According to the welding flux of the present invention, it is possible to prevent the flux softening temperature from significantly increasing, so that slag entrainment is prevented and the amount of oxygen in the weld metal is reduced. This welding flux is particularly effective when performing high-speed welding using the three-electrode method or more.

[0023]

EXAMPLES Next, examples of the present invention will be described together with comparative examples. Tables 1 and 2 show the chemical composition and specifications of the flux of this example and the comparative example, Table 3 shows the chemical composition of the test steel sheet and test wire, and Table 4 shows the welding conditions (four-electrode method).
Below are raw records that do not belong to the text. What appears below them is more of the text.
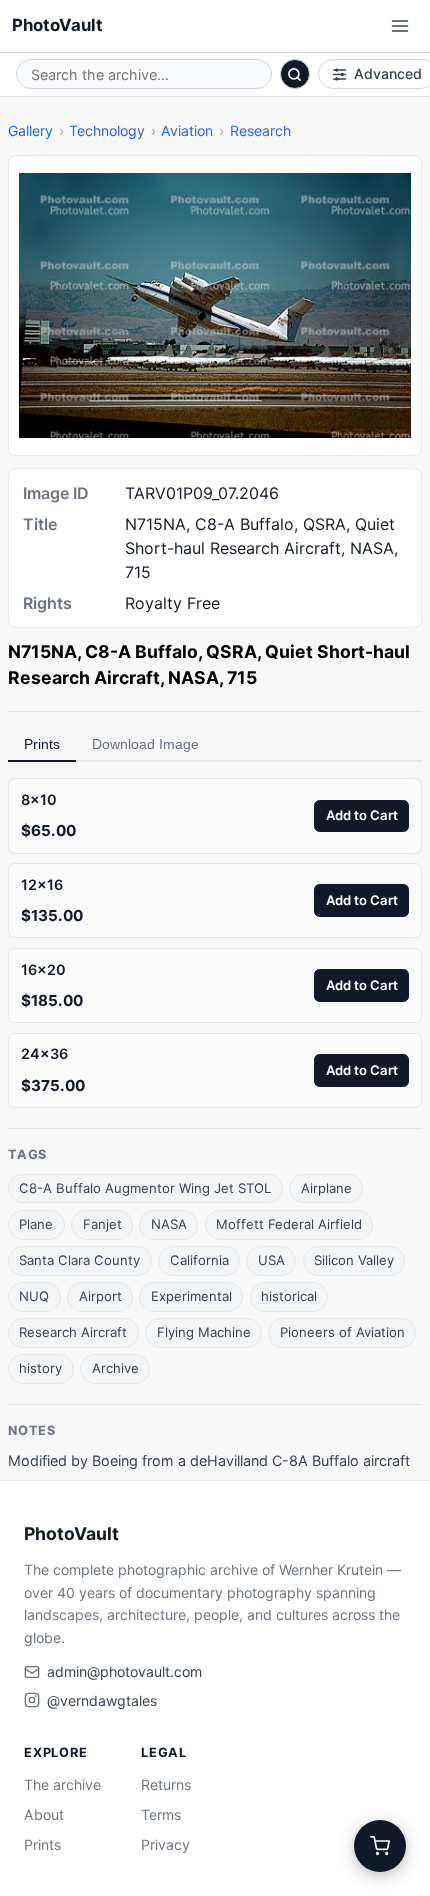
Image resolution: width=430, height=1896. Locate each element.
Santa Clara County (79, 1260)
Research (260, 130)
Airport (100, 1296)
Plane (36, 1224)
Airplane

FIG. 3 is a cross-sectional view showing the groove used in the test of this example.

Under the conditions shown in the above tables, welding was performed in one pass in the groove shown in FIG. 3, and after the X-ray transmission inspection, a 2 mm V-notch Charpy impact test piece was sampled from a position of 2 mm on the surface, and at -20 ° C. An impact test was conducted, and (1) the chemical composition and toughness of the weld metal with one layer of V-groove (2) welding defects (slag inclusion, undercut) were investigated.

[0025]

[Table 1]

[0026]

[Table 2]

[0027]

[Table 3]

[0028]

[Table 4]

Tables 5 and 6 collectively show the results obtained by examining the chemical composition of the weld metal, the impact test, and the number of slag inclusions.

[0030]

[Table 5]

[0031]

[Table 6]

When each flux of this embodiment is used,
Compared with the case of using the flux of the comparative example, the amount of oxygen in the weld metal was small, and the absorbed energy at -20 ° C was also large, and slag entrainment did not occur even when high-speed welding with four electrodes was performed. On the other hand, when the flux of the comparative example is used, the effect of reducing the amount of oxygen is recognized to some extent, and although the absorbed energy is relatively good, the flux softening temperature exceeds 1100 ° C., so the slag winding is performed in four-electrode high speed welding. Congestion occurred.

[0033]

As described above, the welding flux of the present invention has a flux softening temperature of 1100 ° C. or lower,
By controlling the addition amounts of CaO and CaF ₂ and suppressing the addition amounts of Al ₂ O ₃ and MgO having a high melting point as a simple substance, it is possible to reduce the amount of oxygen in the weld metal and prevent the inclusion of slag. it can.

In particular, when the welding flux of the present invention is used for multi-electrode high-speed welding with three or more electrodes, a low-oxygen and high-toughness weld metal can be obtained without causing slag inclusion defects. It has great industrial value because it can satisfy both difficult toughness and excellent high-speed welding workability.

[Brief description of drawings]

FIG. 1 is a cross-sectional view showing a state in which slag is attached to a bare base metal surface of a bottom of a molten pool.

FIG. 2 is a graph showing the relationship between the softening temperature of a prototype highly basic flux and slag inclusion during high-speed welding with three electrodes.

FIG. 3 is a cross-sectional view showing a groove used in an example.

[Explanation of symbols]

 10 Weld Metal 12 Base Metal Bare Surface 14 Slag

Claims (1)

[Claims] 1. A 25.5 wt. % ≦ SiO ₂ ≦ 35w
t. %, 3 wt. % ≦ Al ₂ O ₃ ≦ 10 wt. %, 2 wt. % ≦ TiO ₂ ≦ 8 wt. %, 5 wt. % ≦ MgO ≦ 13 wt. %, 2 wt. % ≦ MnO ≦ 8 wt. %, 15 wt. % ≦ CaO ≦ 35 wt. %, 20 wt. % ≦ CaF ₂ ≦ 45 wt. %, With the balance being impurities, and 1.0 ≦ Ca
F ₂ / CaO, a softening temperature of 1100 ° C. or less, a welding flux.